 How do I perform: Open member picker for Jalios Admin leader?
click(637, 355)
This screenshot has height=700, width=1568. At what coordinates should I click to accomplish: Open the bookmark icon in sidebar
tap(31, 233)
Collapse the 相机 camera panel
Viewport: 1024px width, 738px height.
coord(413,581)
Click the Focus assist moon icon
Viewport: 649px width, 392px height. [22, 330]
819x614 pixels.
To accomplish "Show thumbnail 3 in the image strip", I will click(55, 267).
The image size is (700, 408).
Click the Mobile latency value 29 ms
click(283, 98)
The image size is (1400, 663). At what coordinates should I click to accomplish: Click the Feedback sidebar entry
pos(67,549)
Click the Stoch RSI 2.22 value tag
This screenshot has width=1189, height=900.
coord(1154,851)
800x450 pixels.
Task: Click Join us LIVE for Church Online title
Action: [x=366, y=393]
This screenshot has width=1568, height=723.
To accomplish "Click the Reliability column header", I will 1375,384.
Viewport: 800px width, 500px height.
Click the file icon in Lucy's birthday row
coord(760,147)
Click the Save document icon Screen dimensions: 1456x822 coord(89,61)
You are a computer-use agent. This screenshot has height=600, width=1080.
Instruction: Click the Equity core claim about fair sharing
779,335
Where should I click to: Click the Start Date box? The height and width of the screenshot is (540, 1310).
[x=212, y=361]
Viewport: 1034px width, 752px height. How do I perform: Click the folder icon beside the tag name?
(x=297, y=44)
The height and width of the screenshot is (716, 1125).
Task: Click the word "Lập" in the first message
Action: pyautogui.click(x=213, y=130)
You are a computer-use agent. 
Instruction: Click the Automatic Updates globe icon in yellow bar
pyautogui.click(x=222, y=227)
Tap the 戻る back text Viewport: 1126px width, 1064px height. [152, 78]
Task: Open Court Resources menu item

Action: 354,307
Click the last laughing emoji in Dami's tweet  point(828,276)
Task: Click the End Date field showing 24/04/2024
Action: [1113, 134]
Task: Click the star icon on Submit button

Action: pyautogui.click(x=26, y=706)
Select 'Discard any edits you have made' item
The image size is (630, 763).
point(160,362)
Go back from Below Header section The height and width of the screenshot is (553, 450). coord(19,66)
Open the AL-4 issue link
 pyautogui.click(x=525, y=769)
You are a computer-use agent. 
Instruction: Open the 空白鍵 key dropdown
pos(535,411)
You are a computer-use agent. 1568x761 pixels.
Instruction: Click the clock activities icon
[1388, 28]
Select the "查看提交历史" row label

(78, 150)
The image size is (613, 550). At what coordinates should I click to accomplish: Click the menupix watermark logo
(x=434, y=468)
####
• WHAT YOU HAVE TO DO
Copy every line in the data above that has the string "will" in it.

• WRITTEN SOLUTION
To accomplish "Show thumbnail 3 in the image strip", I will click(55, 267).
To accomplish "Click the Reliability column header", I will 1375,384.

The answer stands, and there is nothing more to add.